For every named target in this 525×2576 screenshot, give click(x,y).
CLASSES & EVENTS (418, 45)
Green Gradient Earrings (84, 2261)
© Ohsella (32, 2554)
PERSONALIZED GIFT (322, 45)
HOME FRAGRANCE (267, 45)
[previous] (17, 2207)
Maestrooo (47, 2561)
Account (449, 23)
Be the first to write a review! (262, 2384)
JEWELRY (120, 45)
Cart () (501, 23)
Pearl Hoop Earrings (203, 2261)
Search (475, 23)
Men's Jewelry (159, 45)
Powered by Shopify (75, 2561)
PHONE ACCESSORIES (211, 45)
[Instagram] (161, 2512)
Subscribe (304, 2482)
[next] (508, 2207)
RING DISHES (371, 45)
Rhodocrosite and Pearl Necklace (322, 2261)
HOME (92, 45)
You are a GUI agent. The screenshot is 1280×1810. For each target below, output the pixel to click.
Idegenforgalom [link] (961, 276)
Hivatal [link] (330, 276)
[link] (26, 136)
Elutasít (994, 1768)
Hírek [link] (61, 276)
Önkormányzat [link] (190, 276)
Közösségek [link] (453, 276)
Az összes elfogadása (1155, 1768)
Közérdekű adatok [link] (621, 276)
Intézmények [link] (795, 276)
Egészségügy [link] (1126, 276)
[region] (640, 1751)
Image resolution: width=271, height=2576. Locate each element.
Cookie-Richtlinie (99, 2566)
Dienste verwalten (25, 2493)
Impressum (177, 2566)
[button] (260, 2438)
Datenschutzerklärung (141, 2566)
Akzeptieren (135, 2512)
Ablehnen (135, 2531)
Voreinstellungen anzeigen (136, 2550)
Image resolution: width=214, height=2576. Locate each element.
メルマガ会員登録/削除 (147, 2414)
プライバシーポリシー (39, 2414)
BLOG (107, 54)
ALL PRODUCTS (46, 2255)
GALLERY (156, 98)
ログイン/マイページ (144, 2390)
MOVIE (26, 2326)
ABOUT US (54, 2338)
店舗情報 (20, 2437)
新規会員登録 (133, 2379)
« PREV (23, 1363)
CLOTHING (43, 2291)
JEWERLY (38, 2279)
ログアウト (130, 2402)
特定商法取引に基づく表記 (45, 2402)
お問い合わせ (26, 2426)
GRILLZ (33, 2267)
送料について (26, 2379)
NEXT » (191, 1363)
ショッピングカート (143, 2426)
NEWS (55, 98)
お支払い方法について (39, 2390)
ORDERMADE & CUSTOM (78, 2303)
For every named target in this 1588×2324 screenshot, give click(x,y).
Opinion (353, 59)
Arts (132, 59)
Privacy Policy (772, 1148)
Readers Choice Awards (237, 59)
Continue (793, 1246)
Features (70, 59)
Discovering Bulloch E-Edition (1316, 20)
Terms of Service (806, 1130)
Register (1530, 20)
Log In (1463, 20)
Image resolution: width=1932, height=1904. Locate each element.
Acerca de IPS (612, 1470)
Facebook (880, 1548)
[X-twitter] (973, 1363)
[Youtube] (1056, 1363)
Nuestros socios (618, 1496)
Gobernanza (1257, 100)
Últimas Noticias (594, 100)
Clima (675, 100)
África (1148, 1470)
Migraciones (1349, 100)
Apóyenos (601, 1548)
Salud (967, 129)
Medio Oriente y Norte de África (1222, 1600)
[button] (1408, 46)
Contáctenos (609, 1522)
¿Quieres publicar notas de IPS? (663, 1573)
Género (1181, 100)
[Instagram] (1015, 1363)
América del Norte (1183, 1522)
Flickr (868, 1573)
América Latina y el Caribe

Task prompt: Copy every line of the material in which the word "África" occurs.

Response box:
África (1148, 1470)
Medio Oriente y Norte de África (1222, 1600)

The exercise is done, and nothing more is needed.